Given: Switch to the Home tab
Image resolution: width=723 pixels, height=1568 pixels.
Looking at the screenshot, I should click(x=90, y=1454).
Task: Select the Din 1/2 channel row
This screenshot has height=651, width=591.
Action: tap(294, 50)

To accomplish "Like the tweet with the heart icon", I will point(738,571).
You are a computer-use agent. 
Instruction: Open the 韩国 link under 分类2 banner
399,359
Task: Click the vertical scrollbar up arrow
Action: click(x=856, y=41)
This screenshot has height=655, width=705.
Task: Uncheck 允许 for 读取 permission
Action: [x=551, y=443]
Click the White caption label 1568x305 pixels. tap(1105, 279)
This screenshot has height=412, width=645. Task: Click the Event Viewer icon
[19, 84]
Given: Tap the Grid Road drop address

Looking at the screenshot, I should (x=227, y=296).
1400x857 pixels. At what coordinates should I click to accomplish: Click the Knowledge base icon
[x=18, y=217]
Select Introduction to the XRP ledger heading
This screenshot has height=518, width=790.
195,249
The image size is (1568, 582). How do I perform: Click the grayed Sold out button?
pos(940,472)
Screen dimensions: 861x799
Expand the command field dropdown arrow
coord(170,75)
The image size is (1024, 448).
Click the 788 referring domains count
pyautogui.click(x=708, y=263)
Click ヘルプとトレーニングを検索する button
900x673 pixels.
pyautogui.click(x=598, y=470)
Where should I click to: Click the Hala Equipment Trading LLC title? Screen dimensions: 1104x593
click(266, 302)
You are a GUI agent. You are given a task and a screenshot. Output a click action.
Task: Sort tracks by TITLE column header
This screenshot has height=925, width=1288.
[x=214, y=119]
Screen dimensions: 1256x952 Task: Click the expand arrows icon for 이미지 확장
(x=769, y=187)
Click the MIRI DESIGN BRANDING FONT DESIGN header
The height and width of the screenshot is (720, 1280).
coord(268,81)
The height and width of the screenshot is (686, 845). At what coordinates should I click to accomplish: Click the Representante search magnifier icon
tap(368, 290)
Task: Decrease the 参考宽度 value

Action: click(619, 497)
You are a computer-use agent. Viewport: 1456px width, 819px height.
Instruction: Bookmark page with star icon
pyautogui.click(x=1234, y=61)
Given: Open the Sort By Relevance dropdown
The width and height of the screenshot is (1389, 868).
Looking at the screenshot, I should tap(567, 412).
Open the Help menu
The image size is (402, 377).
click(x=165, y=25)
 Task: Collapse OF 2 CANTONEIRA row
========================================
### [WRITTEN PROBLEM]
Rewrite all the items above, swapping every occurrence of "Screen dimensions" for "Viewport size" and keeping everything else unchanged.

### [FINISHED TASK]
Given: Switch to the Home tab
Image resolution: width=723 pixels, height=1568 pixels.
Looking at the screenshot, I should click(x=90, y=1454).
Task: Select the Din 1/2 channel row
This screenshot has height=651, width=591.
Action: tap(294, 50)

To accomplish "Like the tweet with the heart icon", I will point(738,571).
You are a computer-use agent. 
Instruction: Open the 韩国 link under 分类2 banner
399,359
Task: Click the vertical scrollbar up arrow
Action: click(x=856, y=41)
This screenshot has height=655, width=705.
Task: Uncheck 允许 for 读取 permission
Action: [x=551, y=443]
Click the White caption label 1568x305 pixels. tap(1105, 279)
This screenshot has height=412, width=645. Task: Click the Event Viewer icon
[19, 84]
Given: Tap the Grid Road drop address

Looking at the screenshot, I should (x=227, y=296).
1400x857 pixels. At what coordinates should I click to accomplish: Click the Knowledge base icon
[x=18, y=217]
Select Introduction to the XRP ledger heading
This screenshot has height=518, width=790.
195,249
The image size is (1568, 582). How do I perform: Click the grayed Sold out button?
pos(940,472)
Viewport size: 861x799
Expand the command field dropdown arrow
coord(170,75)
The image size is (1024, 448).
Click the 788 referring domains count
pyautogui.click(x=708, y=263)
Click ヘルプとトレーニングを検索する button
900x673 pixels.
pyautogui.click(x=598, y=470)
Where should I click to: Click the Hala Equipment Trading LLC title? Viewport size: 1104x593
click(266, 302)
You are a GUI agent. You are given a task and a screenshot. Output a click action.
Task: Sort tracks by TITLE column header
This screenshot has height=925, width=1288.
[x=214, y=119]
Viewport size: 1256x952 Task: Click the expand arrows icon for 이미지 확장
(x=769, y=187)
Click the MIRI DESIGN BRANDING FONT DESIGN header
The height and width of the screenshot is (720, 1280).
coord(268,81)
The height and width of the screenshot is (686, 845). At what coordinates should I click to accomplish: Click the Representante search magnifier icon
tap(368, 290)
Task: Decrease the 参考宽度 value

Action: click(619, 497)
You are a computer-use agent. Viewport: 1456px width, 819px height.
Instruction: Bookmark page with star icon
pyautogui.click(x=1234, y=61)
Given: Open the Sort By Relevance dropdown
The width and height of the screenshot is (1389, 868).
Looking at the screenshot, I should tap(567, 412).
Open the Help menu
The image size is (402, 377).
click(x=165, y=25)
 Task: Collapse OF 2 CANTONEIRA row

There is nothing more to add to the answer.